Il a haussé les épaules. Bien. Il essaye de jauger ses actes, d’argumenter son opinion. La peur ne lui a donc pas fait totalement perdre la tête.
— Comment t’appelles-tu ? ai-je répété.
J’aurais pu faire pression sur lui, le délivrer de sa peur. Mais il se serait agi d’une intervention interdite.
— Egor…
— C’est un joli nom. Moi, je m’appelle Anton. Tu comprends ? Anton Sergueïevitch Gorodetski. Je travaille au Bureau du Contrôle de la Nuit. Hier, j’ai tué un vampire qui essayait de t’attaquer.
— Un seul ?
Parfait. Il acceptait le dialogue.
— Oui, la fille-vampire a pu s’enfuir. Mais on la cherche. Ne crains rien, je suis là pour te protéger… pour éliminer la vampire.
— Pourquoi tout est-il si gris ? a demandé le garçon.
Brave petit ! Son esprit fonctionnait bien.
— Je vais t’expliquer. Mais d’abord, tu dois comprendre que je ne suis pas ton ennemi. D’accord ?
— On verra.
Il avait les doigts crispés sur cette chaînette ridicule, comme si elle avait pu le protéger de quoi que ce soit. Pauvre garçon. Si seulement tout avait été aussi simple. Ni l’argent, ni le bois de tremble, ni les croix ne peuvent te sauver. La vie contre la mort. L’amour contre la haine… Et la force contre la force, parce que la force n’a pas de critères moraux. Il m’a fallu deux ou trois ans pour comprendre le système.
— Egor, écoute ce que je vais te dire.
Je me suis lentement rapproché de lui.
— N’approchez pas !
Sa voix était si brusque qu’on aurait pu croire qu’il tenait une arme. Je me suis arrêté avec un soupir.

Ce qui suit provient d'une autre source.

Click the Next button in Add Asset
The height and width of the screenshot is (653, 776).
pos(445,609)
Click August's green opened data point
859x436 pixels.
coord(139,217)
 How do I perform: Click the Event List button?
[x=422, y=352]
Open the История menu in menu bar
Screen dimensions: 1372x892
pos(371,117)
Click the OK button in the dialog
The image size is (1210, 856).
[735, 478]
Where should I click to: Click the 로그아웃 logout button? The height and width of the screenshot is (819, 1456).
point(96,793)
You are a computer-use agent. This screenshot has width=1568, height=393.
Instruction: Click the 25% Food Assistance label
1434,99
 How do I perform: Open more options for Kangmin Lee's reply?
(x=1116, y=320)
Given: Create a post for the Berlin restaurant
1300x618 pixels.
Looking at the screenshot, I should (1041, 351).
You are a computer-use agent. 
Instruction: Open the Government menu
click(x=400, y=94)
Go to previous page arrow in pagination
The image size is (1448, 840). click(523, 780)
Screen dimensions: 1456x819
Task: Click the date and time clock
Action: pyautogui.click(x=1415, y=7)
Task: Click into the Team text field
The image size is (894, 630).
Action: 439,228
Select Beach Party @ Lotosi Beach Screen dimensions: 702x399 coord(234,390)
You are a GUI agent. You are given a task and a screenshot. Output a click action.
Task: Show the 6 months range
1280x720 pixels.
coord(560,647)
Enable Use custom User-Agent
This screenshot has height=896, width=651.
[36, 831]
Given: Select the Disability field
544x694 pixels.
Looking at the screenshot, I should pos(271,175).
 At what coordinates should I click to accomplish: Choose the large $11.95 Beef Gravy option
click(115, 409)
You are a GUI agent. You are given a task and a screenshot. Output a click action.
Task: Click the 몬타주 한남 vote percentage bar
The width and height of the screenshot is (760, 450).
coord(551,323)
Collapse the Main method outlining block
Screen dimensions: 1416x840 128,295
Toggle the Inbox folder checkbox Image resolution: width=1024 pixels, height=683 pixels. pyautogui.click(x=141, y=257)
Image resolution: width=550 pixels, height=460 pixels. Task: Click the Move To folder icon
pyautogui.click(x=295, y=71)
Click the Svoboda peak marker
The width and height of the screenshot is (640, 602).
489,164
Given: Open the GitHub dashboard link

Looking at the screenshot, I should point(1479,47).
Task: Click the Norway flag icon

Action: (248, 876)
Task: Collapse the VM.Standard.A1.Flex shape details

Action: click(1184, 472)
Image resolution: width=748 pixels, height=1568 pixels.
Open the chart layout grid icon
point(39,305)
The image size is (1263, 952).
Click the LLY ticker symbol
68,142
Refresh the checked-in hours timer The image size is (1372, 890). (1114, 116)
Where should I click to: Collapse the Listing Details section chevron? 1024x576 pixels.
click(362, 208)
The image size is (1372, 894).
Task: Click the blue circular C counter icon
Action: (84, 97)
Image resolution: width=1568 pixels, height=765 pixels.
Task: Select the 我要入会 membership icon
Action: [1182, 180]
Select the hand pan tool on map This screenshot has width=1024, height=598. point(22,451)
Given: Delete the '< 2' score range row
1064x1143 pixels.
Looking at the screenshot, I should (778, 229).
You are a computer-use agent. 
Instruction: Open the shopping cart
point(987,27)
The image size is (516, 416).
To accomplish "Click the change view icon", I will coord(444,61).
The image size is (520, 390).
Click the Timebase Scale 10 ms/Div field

— Bon, d’accord. Ecoute-moi. En dehors du monde ordinaire qu’on peut voir, il existe un monde de l’ombre, qu’on appelle la Pénombre.
Il réfléchissait. Malgré sa peur – et il avait très peur, des vagues de terreur aveuglantes parvenaient jusqu’à moi. La peur paralyse certaines personnes. Mais d’autres au contraire y puisent des forces.
J’espérais que moi aussi, je faisais partie de la deuxième catégorie.
— Un monde parallèle ?
Encore le bon vieil arsenal de la littérature fantastique. Mais après tout, les termes n’ont guère d’importance.
— Oui. Et seuls ceux qui possèdent des dons surnaturels ont accès à ce monde.
— Les vampires ?
— Pas seulement. Mais aussi les Lycanthropes, les sorcières, les mages noirs… les mages blancs, les guérisseurs, les prophètes.
— Ils existent vraiment ?
Il était trempé. Ses cheveux collaient à son crâne, son tee-shirt adhérait à son corps, des gouttelettes de sueur coulaient sur ses joues. Malgré tout, le garçon ne me quittait pas des yeux et était prêt à se défendre. Comme s’il avait été en état de le faire.